> **REQUIRED WORK**
Please reproduce all the records exactly while leaving out their pictures.

Entries taken from a collection:
Content starts

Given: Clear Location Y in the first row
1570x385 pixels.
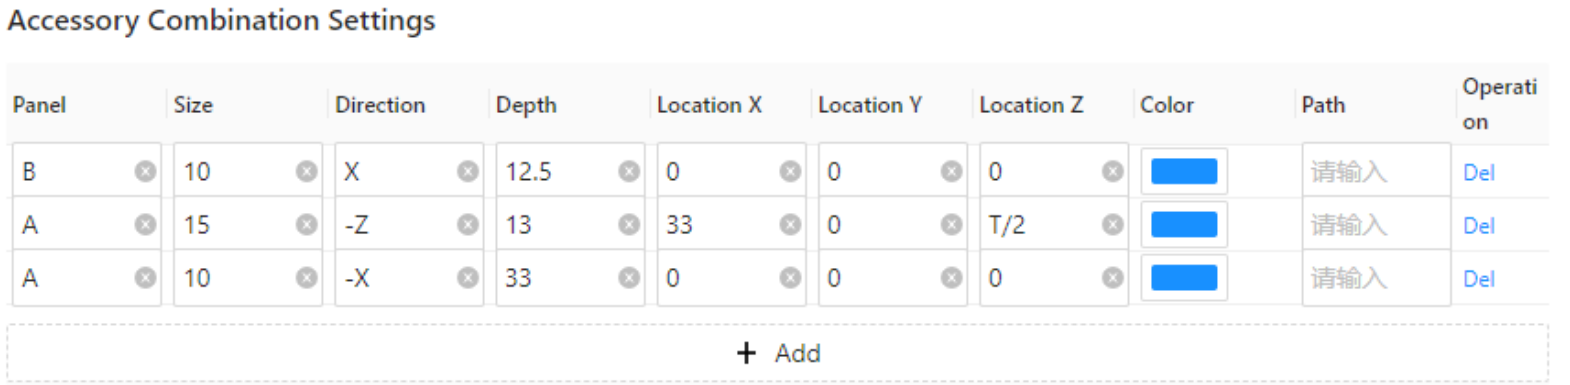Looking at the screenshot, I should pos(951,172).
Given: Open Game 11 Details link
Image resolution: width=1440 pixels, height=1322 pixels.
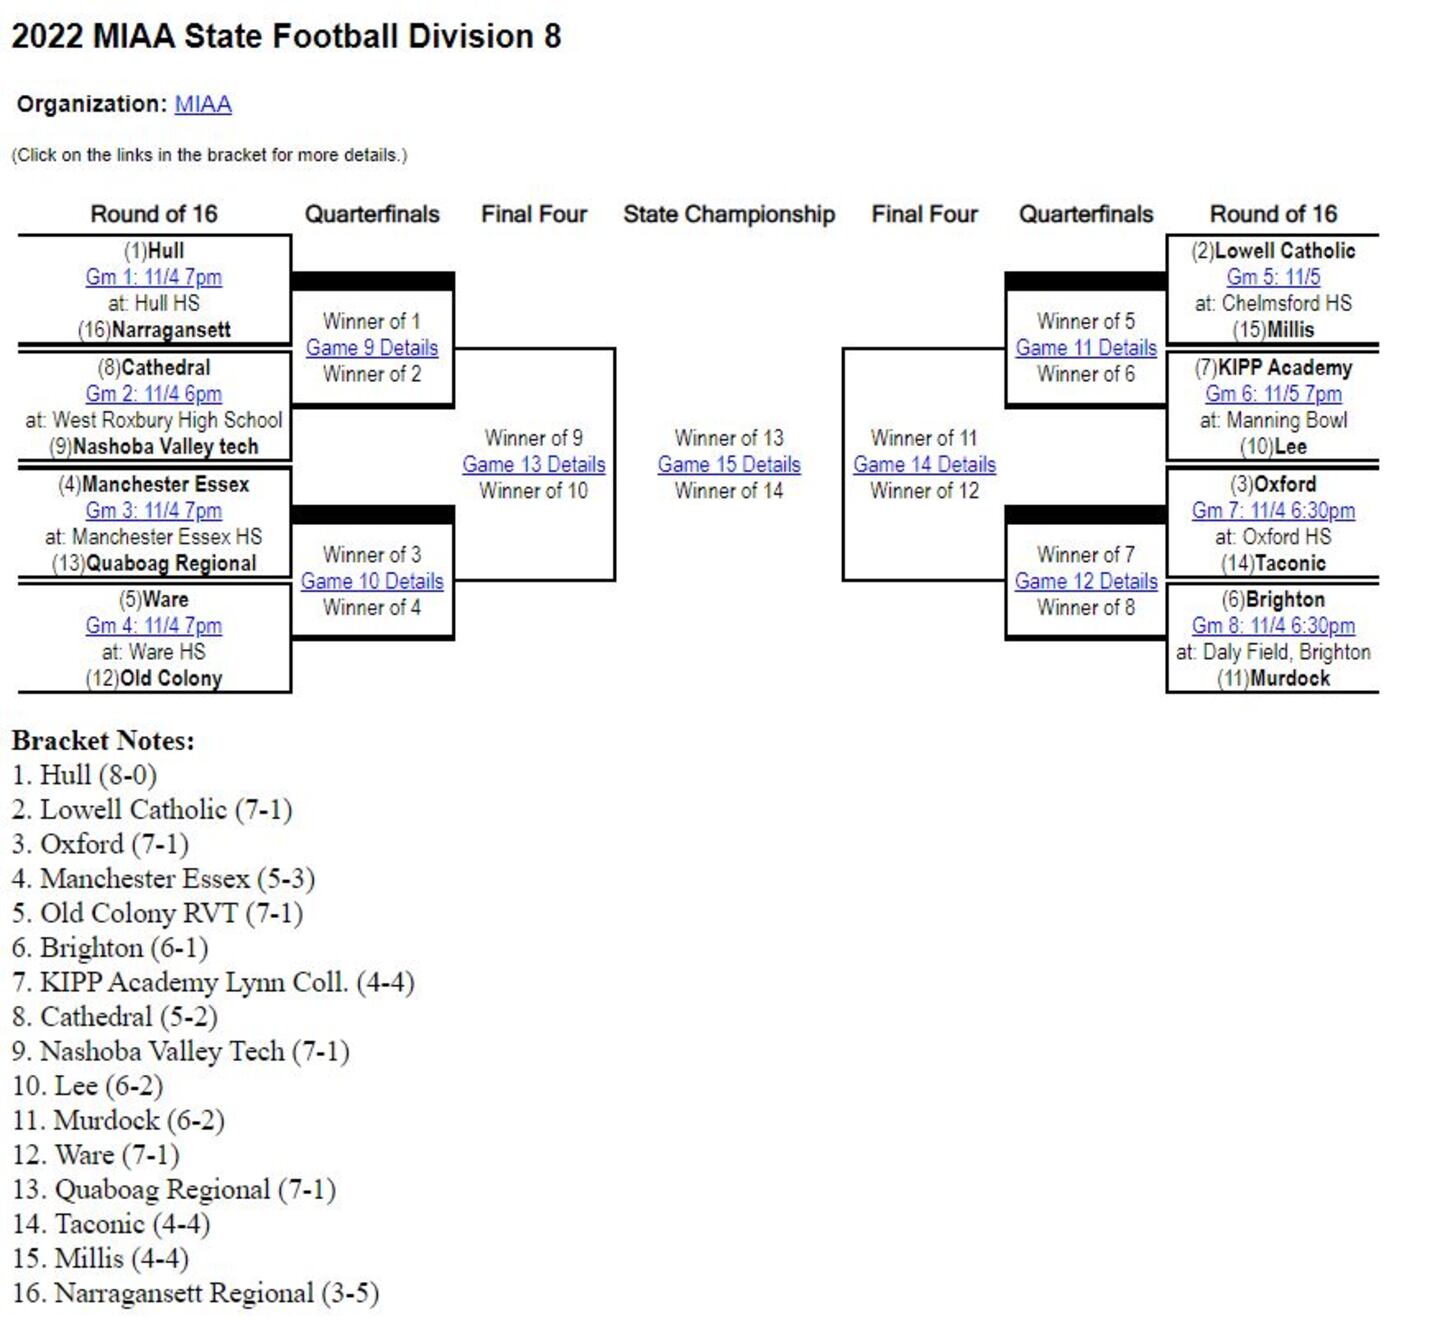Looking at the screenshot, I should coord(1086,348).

Content ends

> **SOLUTION**
Given: Clear Location Y in the first row
1570x385 pixels.
Looking at the screenshot, I should pos(951,172).
Given: Open Game 11 Details link
Image resolution: width=1440 pixels, height=1322 pixels.
Looking at the screenshot, I should coord(1086,348).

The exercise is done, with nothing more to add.